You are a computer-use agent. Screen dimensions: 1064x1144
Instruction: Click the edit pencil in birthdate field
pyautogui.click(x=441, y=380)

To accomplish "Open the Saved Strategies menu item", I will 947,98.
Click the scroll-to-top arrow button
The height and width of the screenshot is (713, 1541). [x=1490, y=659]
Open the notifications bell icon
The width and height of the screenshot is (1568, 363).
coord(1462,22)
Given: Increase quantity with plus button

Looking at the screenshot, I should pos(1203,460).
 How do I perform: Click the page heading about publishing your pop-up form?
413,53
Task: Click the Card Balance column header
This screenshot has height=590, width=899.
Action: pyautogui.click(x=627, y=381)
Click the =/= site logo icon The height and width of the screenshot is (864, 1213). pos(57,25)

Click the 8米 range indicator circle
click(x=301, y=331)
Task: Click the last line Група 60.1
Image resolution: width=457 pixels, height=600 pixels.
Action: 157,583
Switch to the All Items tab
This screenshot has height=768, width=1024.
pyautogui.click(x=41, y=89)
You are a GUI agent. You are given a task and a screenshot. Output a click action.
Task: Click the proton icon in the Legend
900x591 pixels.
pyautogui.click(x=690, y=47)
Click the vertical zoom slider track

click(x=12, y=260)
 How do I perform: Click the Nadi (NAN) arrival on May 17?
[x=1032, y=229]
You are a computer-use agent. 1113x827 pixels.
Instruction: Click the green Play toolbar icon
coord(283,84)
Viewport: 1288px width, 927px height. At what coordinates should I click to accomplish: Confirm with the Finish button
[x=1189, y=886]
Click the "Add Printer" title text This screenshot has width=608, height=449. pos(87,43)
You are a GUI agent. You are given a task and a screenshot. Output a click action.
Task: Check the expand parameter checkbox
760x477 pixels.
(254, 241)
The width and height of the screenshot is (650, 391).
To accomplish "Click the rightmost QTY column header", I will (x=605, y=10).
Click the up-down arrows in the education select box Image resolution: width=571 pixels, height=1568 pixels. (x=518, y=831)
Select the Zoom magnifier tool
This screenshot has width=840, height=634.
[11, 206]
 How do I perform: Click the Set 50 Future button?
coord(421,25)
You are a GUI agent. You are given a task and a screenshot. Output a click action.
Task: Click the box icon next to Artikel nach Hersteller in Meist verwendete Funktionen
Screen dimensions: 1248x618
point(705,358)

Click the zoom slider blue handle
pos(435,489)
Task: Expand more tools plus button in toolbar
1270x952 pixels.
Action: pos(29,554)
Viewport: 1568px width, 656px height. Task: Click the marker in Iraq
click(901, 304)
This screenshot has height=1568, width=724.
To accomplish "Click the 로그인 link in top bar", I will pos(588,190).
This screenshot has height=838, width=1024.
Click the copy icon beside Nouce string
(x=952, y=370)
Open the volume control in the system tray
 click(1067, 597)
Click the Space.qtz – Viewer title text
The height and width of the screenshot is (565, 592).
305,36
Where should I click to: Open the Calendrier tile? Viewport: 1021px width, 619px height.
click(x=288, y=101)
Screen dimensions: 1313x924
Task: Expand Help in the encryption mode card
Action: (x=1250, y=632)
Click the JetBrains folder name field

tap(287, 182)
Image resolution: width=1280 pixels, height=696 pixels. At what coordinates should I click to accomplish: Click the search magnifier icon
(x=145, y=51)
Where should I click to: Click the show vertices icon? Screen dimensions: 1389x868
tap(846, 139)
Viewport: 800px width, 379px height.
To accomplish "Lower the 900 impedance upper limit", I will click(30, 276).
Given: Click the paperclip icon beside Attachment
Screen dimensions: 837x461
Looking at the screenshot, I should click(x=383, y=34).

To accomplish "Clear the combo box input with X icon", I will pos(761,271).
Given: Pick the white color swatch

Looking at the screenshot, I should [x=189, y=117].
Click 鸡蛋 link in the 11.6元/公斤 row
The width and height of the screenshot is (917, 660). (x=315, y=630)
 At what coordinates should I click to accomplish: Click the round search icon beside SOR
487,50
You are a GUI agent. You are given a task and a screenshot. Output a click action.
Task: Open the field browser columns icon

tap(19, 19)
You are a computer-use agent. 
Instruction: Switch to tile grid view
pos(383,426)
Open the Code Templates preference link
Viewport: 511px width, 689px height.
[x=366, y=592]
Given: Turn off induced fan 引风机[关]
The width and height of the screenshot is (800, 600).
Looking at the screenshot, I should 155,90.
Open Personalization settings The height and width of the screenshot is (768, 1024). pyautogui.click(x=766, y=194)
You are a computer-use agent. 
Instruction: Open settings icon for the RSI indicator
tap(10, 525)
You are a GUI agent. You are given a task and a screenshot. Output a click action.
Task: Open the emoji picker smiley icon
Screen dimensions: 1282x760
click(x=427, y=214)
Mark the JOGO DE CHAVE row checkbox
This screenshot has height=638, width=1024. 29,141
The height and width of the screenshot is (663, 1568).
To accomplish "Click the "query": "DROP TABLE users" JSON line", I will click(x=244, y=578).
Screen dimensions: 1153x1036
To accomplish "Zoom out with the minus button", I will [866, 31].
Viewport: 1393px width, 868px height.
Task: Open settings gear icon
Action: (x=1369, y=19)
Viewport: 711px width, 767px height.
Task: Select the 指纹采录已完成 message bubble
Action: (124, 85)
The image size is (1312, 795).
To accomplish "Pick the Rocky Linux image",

### INSTRUCTIONS TO FOLLOW
All of the data above should be written out again word for word.

### RESPONSE TO THE EXERCISE
You are a computer-use agent. Screen dimensions: 1064x1144
Instruction: Click the edit pencil in birthdate field
pyautogui.click(x=441, y=380)

To accomplish "Open the Saved Strategies menu item", I will 947,98.
Click the scroll-to-top arrow button
The height and width of the screenshot is (713, 1541). [x=1490, y=659]
Open the notifications bell icon
The width and height of the screenshot is (1568, 363).
coord(1462,22)
Given: Increase quantity with plus button

Looking at the screenshot, I should pos(1203,460).
 How do I perform: Click the page heading about publishing your pop-up form?
413,53
Task: Click the Card Balance column header
This screenshot has height=590, width=899.
Action: pyautogui.click(x=627, y=381)
Click the =/= site logo icon The height and width of the screenshot is (864, 1213). pos(57,25)

Click the 8米 range indicator circle
click(x=301, y=331)
Task: Click the last line Група 60.1
Image resolution: width=457 pixels, height=600 pixels.
Action: 157,583
Switch to the All Items tab
This screenshot has height=768, width=1024.
pyautogui.click(x=41, y=89)
You are a GUI agent. You are given a task and a screenshot. Output a click action.
Task: Click the proton icon in the Legend
900x591 pixels.
pyautogui.click(x=690, y=47)
Click the vertical zoom slider track

click(x=12, y=260)
 How do I perform: Click the Nadi (NAN) arrival on May 17?
[x=1032, y=229]
You are a computer-use agent. 1113x827 pixels.
Instruction: Click the green Play toolbar icon
coord(283,84)
Viewport: 1288px width, 927px height. At what coordinates should I click to accomplish: Confirm with the Finish button
[x=1189, y=886]
Click the "Add Printer" title text This screenshot has width=608, height=449. pos(87,43)
You are a GUI agent. You are given a task and a screenshot. Output a click action.
Task: Check the expand parameter checkbox
760x477 pixels.
(254, 241)
The width and height of the screenshot is (650, 391).
To accomplish "Click the rightmost QTY column header", I will (x=605, y=10).
Click the up-down arrows in the education select box Image resolution: width=571 pixels, height=1568 pixels. (x=518, y=831)
Select the Zoom magnifier tool
This screenshot has width=840, height=634.
[11, 206]
 How do I perform: Click the Set 50 Future button?
coord(421,25)
You are a GUI agent. You are given a task and a screenshot. Output a click action.
Task: Click the box icon next to Artikel nach Hersteller in Meist verwendete Funktionen
Screen dimensions: 1248x618
point(705,358)

Click the zoom slider blue handle
pos(435,489)
Task: Expand more tools plus button in toolbar
1270x952 pixels.
Action: pos(29,554)
Viewport: 1568px width, 656px height. Task: Click the marker in Iraq
click(901, 304)
This screenshot has height=1568, width=724.
To accomplish "Click the 로그인 link in top bar", I will pos(588,190).
This screenshot has height=838, width=1024.
Click the copy icon beside Nouce string
(x=952, y=370)
Open the volume control in the system tray
 click(1067, 597)
Click the Space.qtz – Viewer title text
The height and width of the screenshot is (565, 592).
305,36
Where should I click to: Open the Calendrier tile? Viewport: 1021px width, 619px height.
click(x=288, y=101)
Screen dimensions: 1313x924
Task: Expand Help in the encryption mode card
Action: (x=1250, y=632)
Click the JetBrains folder name field

tap(287, 182)
Image resolution: width=1280 pixels, height=696 pixels. At what coordinates should I click to accomplish: Click the search magnifier icon
(x=145, y=51)
Where should I click to: Click the show vertices icon? Screen dimensions: 1389x868
tap(846, 139)
Viewport: 800px width, 379px height.
To accomplish "Lower the 900 impedance upper limit", I will click(30, 276).
Given: Click the paperclip icon beside Attachment
Screen dimensions: 837x461
Looking at the screenshot, I should click(x=383, y=34).

To accomplish "Clear the combo box input with X icon", I will pos(761,271).
Given: Pick the white color swatch

Looking at the screenshot, I should [x=189, y=117].
Click 鸡蛋 link in the 11.6元/公斤 row
The width and height of the screenshot is (917, 660). (x=315, y=630)
 At what coordinates should I click to accomplish: Click the round search icon beside SOR
487,50
You are a GUI agent. You are given a task and a screenshot. Output a click action.
Task: Open the field browser columns icon

tap(19, 19)
You are a computer-use agent. 
Instruction: Switch to tile grid view
pos(383,426)
Open the Code Templates preference link
Viewport: 511px width, 689px height.
[x=366, y=592]
Given: Turn off induced fan 引风机[关]
The width and height of the screenshot is (800, 600).
Looking at the screenshot, I should 155,90.
Open Personalization settings The height and width of the screenshot is (768, 1024). pyautogui.click(x=766, y=194)
You are a computer-use agent. 
Instruction: Open settings icon for the RSI indicator
tap(10, 525)
You are a GUI agent. You are given a task and a screenshot. Output a click action.
Task: Open the emoji picker smiley icon
Screen dimensions: 1282x760
click(x=427, y=214)
Mark the JOGO DE CHAVE row checkbox
This screenshot has height=638, width=1024. 29,141
The height and width of the screenshot is (663, 1568).
To accomplish "Click the "query": "DROP TABLE users" JSON line", I will click(x=244, y=578).
Screen dimensions: 1153x1036
To accomplish "Zoom out with the minus button", I will [866, 31].
Viewport: 1393px width, 868px height.
Task: Open settings gear icon
Action: (x=1369, y=19)
Viewport: 711px width, 767px height.
Task: Select the 指纹采录已完成 message bubble
Action: (124, 85)
The image size is (1312, 795).
To accomplish "Pick the Rocky Linux image",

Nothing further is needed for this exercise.